Still, veteran dissidents said the repression was to be expected following what many called the biggest day of protest in the country since the Cuban Revolution, forcing Cuba’s leaders to acknowledge the severe economic crisis that had sent thousands into the streets. Many described it as a potential turning point in a country where the Communist Party has managed to stifle even small challenges to its authority for decades.

“The spark has been lit, ladies and gentlemen, there’s no turning back,” independent journalist Yoani Sánchez said in a brief podcast she recorded Tuesday. “People felt what it’s like to scream freedom in the streets of Cuba.”

The Cuban government often detains dissidents for a day or two after security forces break up demonstrations. It was unclear whether Sunday’s detentions would lead to a new generation of long-term political prisoners.

Daniel Triana, a Cuban actor who was held at a Havana detention center for about 24 hours, described a flood of protesters being led into the cell where he was kept.

“A lot of people throughout the country are still detained, I would say hundreds,” he said in a phone interview. “In my wing, there were dozens of people and they were bringing in people when I got there, and they were bringing in people when I left.”

Camila Remón, a member of the San Isidro Movement, said the recent protests were enabled by widespread internet connectivity on the Island, a relatively new phenomenon.

“It’s been a very effective means to speak out,” she said, noting the flurry of online videos, many of them broadcast live, that gave people around the world a real-time glimpse of what was happening inside Cuba as the protests unfolded. “We’ve managed to get out a lot of content showing what the regime does.”

But internet service was soon shut down across the country Sunday, and many activists have reported trouble connecting this week. Dissidents said the government appeared to be restricting access to a tool that poses a dire threat to its hold on power.

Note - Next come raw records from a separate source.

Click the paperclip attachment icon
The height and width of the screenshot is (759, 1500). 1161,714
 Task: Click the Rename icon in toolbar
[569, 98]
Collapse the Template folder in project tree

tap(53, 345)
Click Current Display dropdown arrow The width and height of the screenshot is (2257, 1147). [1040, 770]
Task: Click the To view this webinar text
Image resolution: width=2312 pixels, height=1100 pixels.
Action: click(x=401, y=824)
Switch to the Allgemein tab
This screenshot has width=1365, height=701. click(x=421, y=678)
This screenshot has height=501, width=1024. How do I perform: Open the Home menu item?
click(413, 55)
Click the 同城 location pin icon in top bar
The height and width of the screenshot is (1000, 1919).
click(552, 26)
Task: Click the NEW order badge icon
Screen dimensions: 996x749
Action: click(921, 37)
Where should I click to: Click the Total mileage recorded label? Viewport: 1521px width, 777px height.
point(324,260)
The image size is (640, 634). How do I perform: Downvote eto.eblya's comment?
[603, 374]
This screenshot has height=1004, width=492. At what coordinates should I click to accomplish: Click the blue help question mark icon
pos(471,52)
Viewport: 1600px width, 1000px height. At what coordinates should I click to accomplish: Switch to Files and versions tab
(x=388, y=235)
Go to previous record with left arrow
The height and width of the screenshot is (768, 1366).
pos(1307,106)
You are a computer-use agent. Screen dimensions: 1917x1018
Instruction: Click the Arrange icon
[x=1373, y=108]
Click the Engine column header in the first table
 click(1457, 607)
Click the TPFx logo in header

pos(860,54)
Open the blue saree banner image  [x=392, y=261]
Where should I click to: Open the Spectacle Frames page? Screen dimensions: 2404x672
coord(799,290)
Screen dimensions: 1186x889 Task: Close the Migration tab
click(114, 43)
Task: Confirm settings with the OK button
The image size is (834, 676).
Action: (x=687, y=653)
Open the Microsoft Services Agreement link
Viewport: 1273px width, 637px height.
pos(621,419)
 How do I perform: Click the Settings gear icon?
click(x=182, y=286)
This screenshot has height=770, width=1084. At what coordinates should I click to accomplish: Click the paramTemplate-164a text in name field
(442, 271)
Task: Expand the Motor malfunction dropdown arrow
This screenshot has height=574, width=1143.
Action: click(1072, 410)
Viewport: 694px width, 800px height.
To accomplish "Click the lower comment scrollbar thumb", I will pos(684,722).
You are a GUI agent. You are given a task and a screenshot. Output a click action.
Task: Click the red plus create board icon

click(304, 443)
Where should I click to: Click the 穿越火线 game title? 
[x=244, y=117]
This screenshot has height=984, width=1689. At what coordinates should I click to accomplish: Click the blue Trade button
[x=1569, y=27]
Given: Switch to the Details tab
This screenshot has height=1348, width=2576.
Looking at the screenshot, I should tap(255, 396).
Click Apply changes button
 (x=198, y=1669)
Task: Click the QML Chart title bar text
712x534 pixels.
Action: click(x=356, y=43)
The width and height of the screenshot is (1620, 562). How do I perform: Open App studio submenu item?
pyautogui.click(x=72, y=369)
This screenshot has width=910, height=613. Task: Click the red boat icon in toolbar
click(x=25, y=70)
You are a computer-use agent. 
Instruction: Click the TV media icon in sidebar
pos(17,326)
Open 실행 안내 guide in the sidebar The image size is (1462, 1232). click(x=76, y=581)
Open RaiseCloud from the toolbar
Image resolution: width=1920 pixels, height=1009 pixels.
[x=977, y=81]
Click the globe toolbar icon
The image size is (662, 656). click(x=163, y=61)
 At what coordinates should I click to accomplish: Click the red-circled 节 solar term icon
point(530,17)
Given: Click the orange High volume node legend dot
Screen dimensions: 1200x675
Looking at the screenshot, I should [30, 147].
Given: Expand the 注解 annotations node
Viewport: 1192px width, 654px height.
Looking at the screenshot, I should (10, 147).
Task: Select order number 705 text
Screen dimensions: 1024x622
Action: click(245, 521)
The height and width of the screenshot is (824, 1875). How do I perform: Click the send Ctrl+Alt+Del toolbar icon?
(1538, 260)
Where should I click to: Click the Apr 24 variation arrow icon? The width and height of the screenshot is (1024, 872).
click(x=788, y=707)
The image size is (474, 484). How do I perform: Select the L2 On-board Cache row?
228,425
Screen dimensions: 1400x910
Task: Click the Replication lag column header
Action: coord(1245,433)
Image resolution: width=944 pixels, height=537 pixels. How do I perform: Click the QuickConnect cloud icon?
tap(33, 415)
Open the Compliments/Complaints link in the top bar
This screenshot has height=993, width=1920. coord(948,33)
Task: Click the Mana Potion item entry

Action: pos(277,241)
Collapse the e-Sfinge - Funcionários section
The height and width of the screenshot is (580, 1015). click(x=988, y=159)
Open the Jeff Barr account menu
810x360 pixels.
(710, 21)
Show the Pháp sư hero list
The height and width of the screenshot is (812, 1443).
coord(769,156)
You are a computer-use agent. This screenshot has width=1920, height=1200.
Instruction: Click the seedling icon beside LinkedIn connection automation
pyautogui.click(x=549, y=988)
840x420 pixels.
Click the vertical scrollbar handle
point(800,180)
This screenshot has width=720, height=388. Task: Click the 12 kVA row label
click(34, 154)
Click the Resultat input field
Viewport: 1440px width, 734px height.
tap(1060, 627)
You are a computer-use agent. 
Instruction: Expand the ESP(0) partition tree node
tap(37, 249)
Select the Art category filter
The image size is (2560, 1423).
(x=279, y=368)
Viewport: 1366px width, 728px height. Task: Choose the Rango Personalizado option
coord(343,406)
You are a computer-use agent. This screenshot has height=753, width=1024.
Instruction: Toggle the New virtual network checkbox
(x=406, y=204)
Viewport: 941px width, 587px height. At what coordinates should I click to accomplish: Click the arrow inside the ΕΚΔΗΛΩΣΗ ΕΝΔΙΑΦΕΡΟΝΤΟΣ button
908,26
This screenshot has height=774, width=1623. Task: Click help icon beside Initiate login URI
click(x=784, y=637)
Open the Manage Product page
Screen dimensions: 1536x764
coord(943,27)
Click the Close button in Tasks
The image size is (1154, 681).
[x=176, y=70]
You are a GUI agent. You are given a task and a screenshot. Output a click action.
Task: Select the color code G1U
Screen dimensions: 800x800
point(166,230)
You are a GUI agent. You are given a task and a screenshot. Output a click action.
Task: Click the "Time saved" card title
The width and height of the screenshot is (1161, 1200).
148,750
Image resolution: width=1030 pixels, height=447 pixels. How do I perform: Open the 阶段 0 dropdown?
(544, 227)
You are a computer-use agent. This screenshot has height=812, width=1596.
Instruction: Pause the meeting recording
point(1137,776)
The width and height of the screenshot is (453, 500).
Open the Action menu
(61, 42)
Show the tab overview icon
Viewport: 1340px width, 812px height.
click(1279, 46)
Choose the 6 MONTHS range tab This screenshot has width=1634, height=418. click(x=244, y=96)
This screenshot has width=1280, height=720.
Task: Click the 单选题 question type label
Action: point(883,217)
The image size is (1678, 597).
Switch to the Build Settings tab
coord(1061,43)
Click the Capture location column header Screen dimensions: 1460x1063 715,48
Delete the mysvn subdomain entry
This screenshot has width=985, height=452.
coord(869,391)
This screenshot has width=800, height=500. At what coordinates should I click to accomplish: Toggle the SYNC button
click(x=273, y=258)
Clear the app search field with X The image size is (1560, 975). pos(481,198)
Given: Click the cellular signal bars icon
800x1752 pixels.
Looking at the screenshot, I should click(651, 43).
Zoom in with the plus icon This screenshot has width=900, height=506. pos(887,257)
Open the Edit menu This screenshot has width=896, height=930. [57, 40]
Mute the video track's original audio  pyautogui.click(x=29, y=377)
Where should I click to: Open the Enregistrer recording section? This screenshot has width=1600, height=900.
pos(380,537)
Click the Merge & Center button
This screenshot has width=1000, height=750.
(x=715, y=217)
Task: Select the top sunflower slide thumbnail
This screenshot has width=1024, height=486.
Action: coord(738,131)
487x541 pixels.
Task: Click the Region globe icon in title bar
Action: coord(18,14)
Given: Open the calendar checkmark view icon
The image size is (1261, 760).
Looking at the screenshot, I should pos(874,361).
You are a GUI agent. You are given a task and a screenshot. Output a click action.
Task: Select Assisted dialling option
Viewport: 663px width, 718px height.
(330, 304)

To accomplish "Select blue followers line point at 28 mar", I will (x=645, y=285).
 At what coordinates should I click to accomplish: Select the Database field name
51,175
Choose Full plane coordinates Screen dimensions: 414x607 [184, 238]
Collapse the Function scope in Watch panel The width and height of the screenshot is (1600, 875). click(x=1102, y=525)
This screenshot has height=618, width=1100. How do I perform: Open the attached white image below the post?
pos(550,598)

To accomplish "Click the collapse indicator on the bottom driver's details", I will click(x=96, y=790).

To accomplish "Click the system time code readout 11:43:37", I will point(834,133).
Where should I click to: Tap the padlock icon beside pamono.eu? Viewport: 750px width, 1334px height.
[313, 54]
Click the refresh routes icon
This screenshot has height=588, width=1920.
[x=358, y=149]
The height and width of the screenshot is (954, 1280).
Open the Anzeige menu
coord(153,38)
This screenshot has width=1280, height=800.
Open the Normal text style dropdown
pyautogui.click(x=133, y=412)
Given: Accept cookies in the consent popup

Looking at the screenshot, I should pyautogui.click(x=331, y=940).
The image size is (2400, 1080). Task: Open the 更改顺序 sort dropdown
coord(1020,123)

“The only thing that gave us the bravery to hit the streets was seeing that other people were also doing it,” said Triana. “Cutting the internet will squash all the security we had.”

In Florida, local leaders on Tuesday discussed ways to empower opposition groups in Cuba. Gov. Ron de Santis expressed interest in having local companies explore the possibility of vastly expanding access to the internet on the Island.

Senior Cuban officials appeared shaken by the magnitude of Sunday’s protest, which unfolded in dozens of towns and cities across the island. Large defiant crowds of protesters denounced the state, the rising cost of living and worsening shortages of food and medicine.

President Miguel Díaz-Canel Bermúdez called on government supporters to take back the streets and invoked the prospect of violence as the government seeks to assert control.

“We will not surrender our sovereignty, the people’s independence, nor the freedom of this nation,” he said Sunday after the protests. “There are many among us revolutionaries who are willing to put our lives on the line.”

The following day, Rogelio Polanco Fuentes, head of the Communist Party’s ideological department, said the protests were part of a form of “nonconventional warfare” the United States was waging in the pursuit of regime change.

“It involves tactics of so-called nonviolent struggle that generate instability and chaos in countries, to provoke the security forces into acts of repression,” he said. “These, in turn, generate the perception of human rights violations.”

But many leaders around the world, including President Joe Biden, quickly embraced the protesters’ cause and condemned the wave of detentions.